Cultura ética organizacional

Andrés Ossandón B. Cartas al Director |

  Viernes 18 de mayo 2018 9:33 hrs. 

Señor Director:

Frente a los reprochables casos y dinámicas de abusos de poder, sexual, discriminación, conflicto de interés, desigualdad de ingresos, equidad de género, entre otros, las organizaciones empiezan a reaccionar definiendo o bien reformulando sus códigos de éticas y protocolos de actuación en vez de proponer realmente una nueva cultura ética organizacional.  En efecto, si bien los códigos de éticas y los protocolos son necesarios, no son suficientes para la co-construcción de una cultura organizacional que cautele verdaderamente la dignidad, respeto, diversidad de las personas y la debida contribución al bien común que asegure su armónica sostenibilidad.  Una organización se legitima y se valida cuando su propuesta de valor ética da sentido y enriquece el bien común. De no ser así, su capital social se empobrece cayendo en una multiplicidad de riesgos éticos que quiebran la confianza.

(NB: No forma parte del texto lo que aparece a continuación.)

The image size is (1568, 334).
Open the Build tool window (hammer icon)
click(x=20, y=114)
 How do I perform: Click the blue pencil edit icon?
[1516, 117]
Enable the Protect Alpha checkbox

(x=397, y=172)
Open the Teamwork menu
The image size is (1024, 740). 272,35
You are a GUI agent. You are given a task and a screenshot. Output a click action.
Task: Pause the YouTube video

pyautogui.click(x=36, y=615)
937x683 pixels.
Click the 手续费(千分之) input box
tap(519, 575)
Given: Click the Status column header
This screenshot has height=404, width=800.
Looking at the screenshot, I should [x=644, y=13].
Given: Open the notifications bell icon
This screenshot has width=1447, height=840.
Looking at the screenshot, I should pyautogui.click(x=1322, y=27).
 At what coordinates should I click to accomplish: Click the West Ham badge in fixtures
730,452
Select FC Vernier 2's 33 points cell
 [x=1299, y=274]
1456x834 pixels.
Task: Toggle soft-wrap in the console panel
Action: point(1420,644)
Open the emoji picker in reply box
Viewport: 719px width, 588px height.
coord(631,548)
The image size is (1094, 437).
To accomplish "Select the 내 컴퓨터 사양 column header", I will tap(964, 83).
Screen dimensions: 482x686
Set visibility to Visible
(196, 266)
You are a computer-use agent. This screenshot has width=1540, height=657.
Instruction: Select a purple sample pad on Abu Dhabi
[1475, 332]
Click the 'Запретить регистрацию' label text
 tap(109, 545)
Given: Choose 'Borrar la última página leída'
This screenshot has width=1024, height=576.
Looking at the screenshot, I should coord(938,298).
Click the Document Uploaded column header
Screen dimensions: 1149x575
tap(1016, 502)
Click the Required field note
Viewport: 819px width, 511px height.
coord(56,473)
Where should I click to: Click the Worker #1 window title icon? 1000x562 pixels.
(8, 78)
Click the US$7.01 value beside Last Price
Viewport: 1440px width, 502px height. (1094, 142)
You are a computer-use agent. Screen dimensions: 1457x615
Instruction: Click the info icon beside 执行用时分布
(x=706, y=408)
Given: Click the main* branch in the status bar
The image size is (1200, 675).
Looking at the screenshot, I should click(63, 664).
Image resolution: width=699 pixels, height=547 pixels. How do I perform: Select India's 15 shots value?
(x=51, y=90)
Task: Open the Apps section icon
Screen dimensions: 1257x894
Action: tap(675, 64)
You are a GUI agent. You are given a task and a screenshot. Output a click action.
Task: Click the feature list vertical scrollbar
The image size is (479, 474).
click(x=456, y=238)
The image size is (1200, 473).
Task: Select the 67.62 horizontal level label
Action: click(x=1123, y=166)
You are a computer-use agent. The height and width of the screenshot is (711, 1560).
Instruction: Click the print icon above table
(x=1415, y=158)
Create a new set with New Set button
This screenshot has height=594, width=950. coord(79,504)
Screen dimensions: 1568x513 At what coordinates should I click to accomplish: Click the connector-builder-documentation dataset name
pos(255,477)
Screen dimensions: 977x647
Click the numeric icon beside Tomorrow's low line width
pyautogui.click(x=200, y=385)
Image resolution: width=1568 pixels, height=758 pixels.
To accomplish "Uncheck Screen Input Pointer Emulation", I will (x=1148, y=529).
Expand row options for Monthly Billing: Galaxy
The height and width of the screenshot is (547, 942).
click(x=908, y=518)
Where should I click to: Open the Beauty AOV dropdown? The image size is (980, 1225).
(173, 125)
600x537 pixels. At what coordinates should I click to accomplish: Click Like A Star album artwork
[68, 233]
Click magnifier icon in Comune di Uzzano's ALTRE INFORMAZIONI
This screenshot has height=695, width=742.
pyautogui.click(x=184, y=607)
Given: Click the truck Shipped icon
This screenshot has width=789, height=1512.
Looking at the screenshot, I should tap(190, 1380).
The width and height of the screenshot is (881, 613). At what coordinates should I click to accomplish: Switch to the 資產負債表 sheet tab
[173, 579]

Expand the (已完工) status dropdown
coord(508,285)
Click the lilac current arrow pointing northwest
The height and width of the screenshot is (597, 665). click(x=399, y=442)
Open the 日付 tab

Hace finales del 2016 en Proqualitas (www.proqualitas.com) se realizó un estudio a nivel nacional de cultura ética organizacional. Se definió un índice de quiebre de confianza (IQC), relacionado con eventos no éticos y un índice general de cultura ética (ICE). Uno de los hallazgos más relevantes fue constatar que una mejora del ICE de 10 por ciento impacta el IQC con una baja de 4,5 puntos. En otras palabras, si se trabaja en la gestión de una cultura ética es muy probable una baja significativa de eventos considerados no éticos o de quiebres de confianza. En función de estos resultados, ¿qué tipo de variables culturales se debieran considerar?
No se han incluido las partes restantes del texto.